We both didn’t know what we were saying. But as my friends told me, I was making out with him about a good half hour.
I started throwing up in the toilet at about 10.30pm and then later I think I threw up in my mother’s underwear drawer and passed out in my parents' room. About an hour later I was woken by people getting in bed with each other on top of me. It was only when I walked downstairs that I realised the party was out of control.
One girl, ‘Stacey’ was lying in my brother's bed throwing up, but it was the top bunk and the ladder was broken so we couldn't get her down. The worst thing was when I bumped into this guy coming out of the bathroom and asked him if he was all right. He replied, "No, not really," and then threw up into his hands so it sprayed everywhere, including over three girls sitting below him. It smelled of sick every where. I needed to stop the party some how, there was already enough damage.
About time, the police knocked on the door at about two o'clock and told everyone to go home and cleared everyone out.
The next day, waking up in a broken down hose, I had to try to deal with all the chaos.

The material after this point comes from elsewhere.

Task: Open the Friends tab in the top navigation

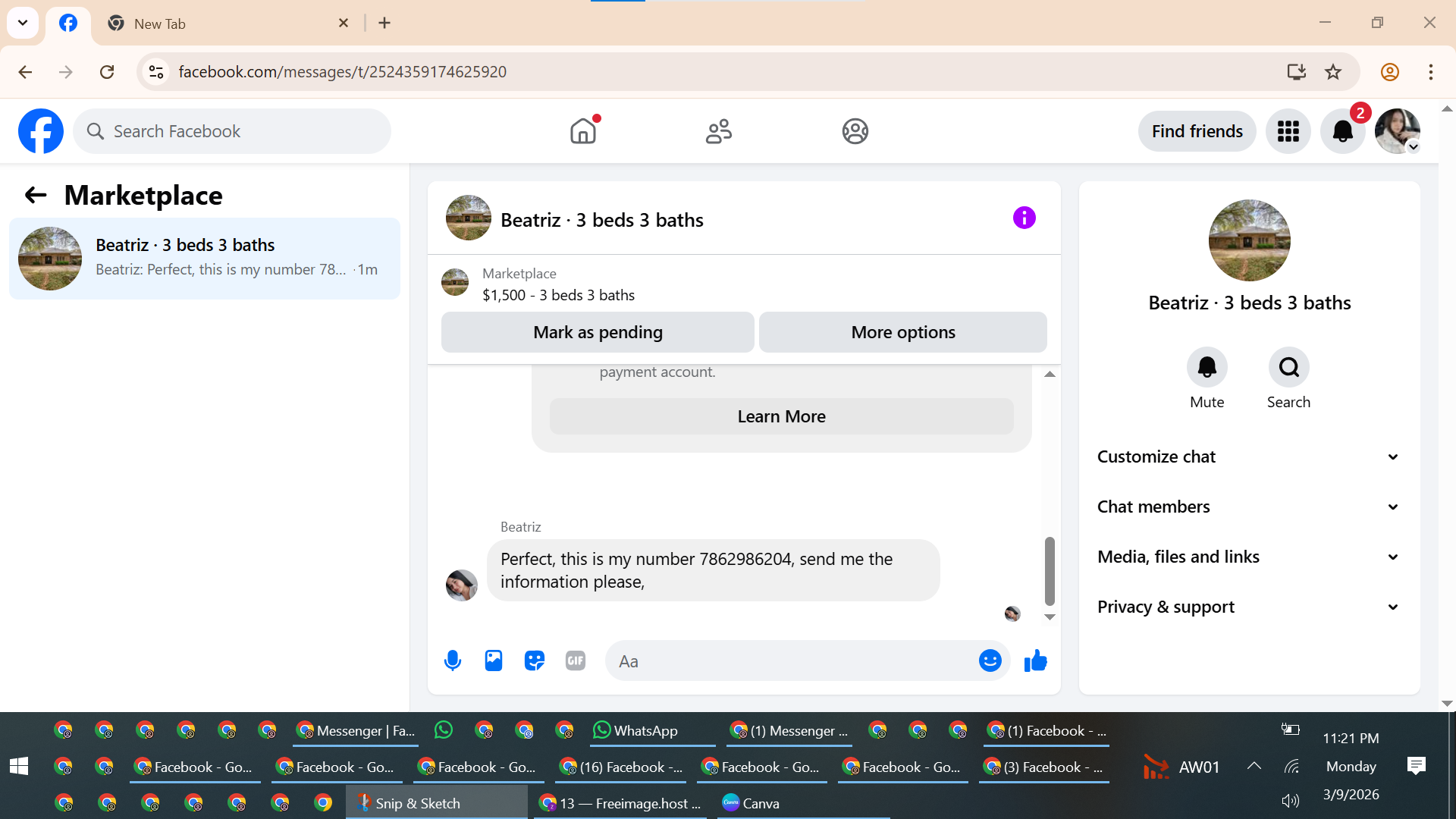Action: pyautogui.click(x=718, y=131)
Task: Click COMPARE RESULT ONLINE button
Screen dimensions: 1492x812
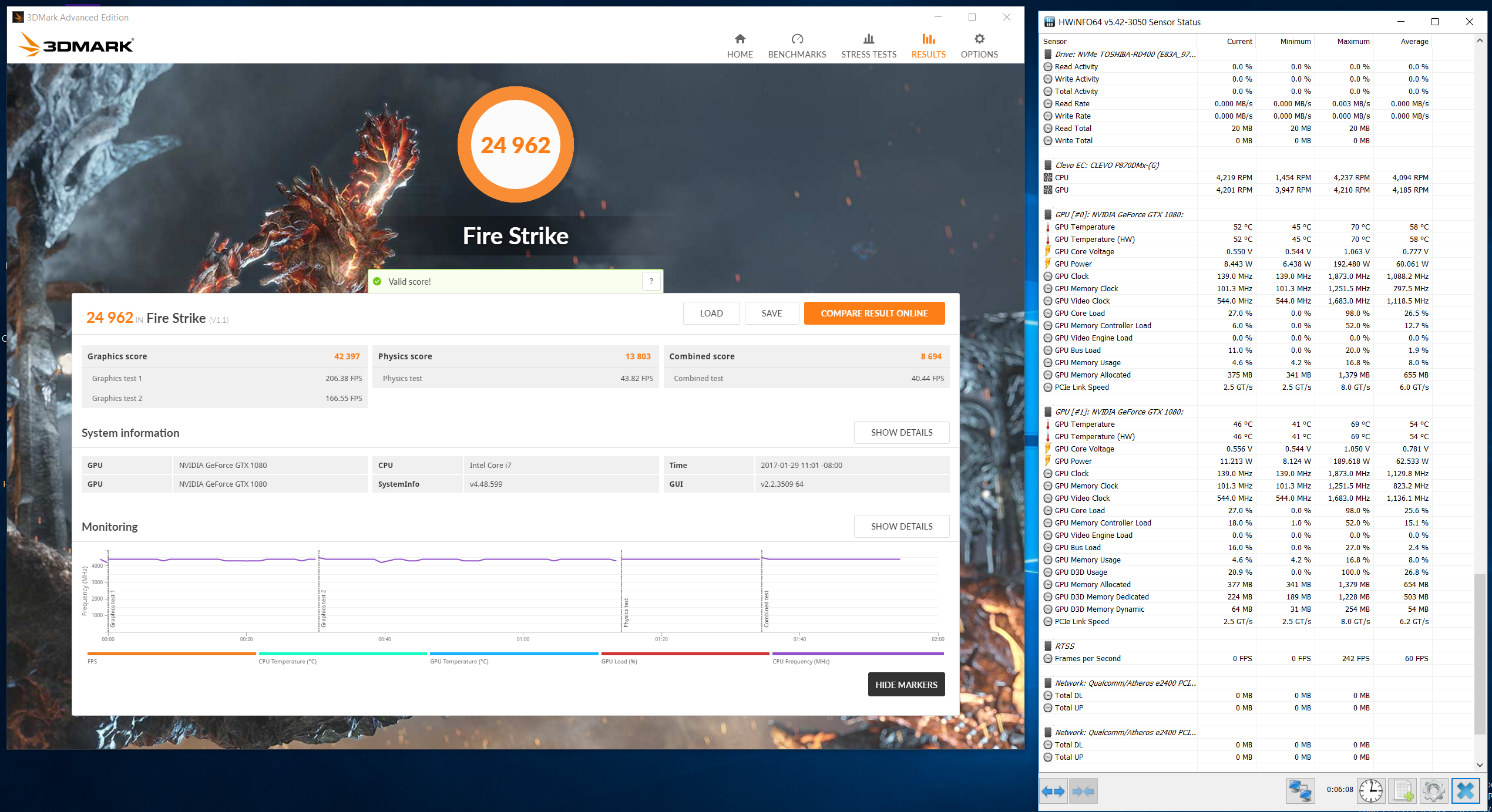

My mum had trained us well in how to do chores so I knew how to clean up, but I didn't know how to paint over the writing on the walls or how to fix the stairs. That's when I called my friend's mum, Tracey, who came over with her boyfriend straight away and helped me clean up or should I say fixing the house. I remember feeling so much better once they arrived because it was out of my hands. It took the best part of two days to clean up - washing, scrubbing, vacuuming and fixing.
The next day, as soon as I heard the car outside my house, “I knew I was in trouble!”